ANJALI KAMAT: I want to bring Marc Rodrigues into the conversation, and I want to ask you about the role of the Florida Tomato Growers Exchange. They seemed to be a stumbling block in this process. Can you explain who they are and what their position is on this deal that the Coalition has won with all of these fast-food chains?

MARC RODRIGUES: Yeah. Basically, the Tomato Growers Exchange is an entity that represents about 90 percent of the growers in Florida and goes to Tallahassee or D.C. to lobby on their behalf.

And what has happened ever since, more or less, we reached the agreement with McDonald’s is that the Growers Exchange has come out strongly opposing these agreements, first saying that they were un-American or saying that they’re possibly illegal, just saying that they didn’t want their members to participate in them. And so, they actually implemented a $100,000 fine against any of their own member growers who would be willing to fully participate in these agreements and allow the extra penny per pound to get through to the workers.

We know that there are growers who are willing to do that, because for a couple of years after we reached our agreement with Taco Bell in 2005, the penny per pound passed through was working completely fine. It wasn’t until the growers put up this resistance that that was halted.

Today, one of the major corporations that we have agreements with remain fully committed to carrying out those agreements. They’re still paying the extra penny per pound, but it’s going into a sort of neutral escrow account instead of getting to the workers. And we hope that the money from that account will be disbursed to the workers very soon, possibly starting with this season.

What we know is that this resistance on the part of the growers is a sign that our campaign is having an effect and that we are starting to make the change that we want to make, because, you know, just as the civil rights movement had its Bull Connors, we have the Growers Exchange. And they say that a candle burns the brightest when it’s about to go out, and it appears that that’s what’s happening now.

The important thing here is that, ironically, the resistance on the part of the growers has also attracted new allies to our cause, which might help us more in the long run.

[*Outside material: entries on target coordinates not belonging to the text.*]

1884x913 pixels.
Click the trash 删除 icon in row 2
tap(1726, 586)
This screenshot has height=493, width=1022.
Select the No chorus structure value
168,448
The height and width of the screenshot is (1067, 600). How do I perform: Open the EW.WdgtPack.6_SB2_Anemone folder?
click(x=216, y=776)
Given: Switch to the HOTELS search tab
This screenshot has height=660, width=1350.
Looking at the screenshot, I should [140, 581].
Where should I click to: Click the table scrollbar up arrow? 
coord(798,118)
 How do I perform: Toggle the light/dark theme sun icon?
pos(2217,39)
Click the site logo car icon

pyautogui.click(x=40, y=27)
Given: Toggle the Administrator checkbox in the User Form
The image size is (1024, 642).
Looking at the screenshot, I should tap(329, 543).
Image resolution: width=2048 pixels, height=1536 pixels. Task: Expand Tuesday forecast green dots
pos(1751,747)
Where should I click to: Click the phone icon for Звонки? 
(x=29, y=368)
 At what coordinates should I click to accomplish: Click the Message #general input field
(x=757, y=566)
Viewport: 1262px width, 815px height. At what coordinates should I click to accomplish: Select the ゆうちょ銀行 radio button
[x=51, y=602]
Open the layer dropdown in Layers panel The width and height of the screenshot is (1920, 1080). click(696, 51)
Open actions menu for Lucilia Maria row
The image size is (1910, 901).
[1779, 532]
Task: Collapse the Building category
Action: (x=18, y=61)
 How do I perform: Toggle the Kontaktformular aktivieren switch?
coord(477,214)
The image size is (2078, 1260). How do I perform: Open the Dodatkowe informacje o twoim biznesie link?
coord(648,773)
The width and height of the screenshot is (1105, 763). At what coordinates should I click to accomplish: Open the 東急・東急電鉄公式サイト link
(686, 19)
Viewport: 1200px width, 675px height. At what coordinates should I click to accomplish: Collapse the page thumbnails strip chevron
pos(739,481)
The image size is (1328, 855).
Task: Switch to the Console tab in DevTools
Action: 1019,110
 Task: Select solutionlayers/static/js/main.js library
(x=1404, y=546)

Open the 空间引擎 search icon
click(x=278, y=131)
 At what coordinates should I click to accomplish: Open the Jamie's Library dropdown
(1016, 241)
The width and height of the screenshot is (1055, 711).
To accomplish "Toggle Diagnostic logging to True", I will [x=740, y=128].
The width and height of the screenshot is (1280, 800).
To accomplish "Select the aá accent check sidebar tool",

For example, we have four prominent US senators —-

SHARIF ABDEL KOUDDOUS: We just have ten seconds.

MARC RODRIGUES: —- who are supporting us. And so, we’re going to see if we can work out the situation soon.

SHARIF ABDEL KOUDDOUS: Well, that’s all we have time for. I want to thank you very much for being with us. Marc Rodrigues is a co-coordinator of the Student/Farmworker Alliance. And Gerardo Reyes is a farm worker and member of the Coalition of Immokalee Workers.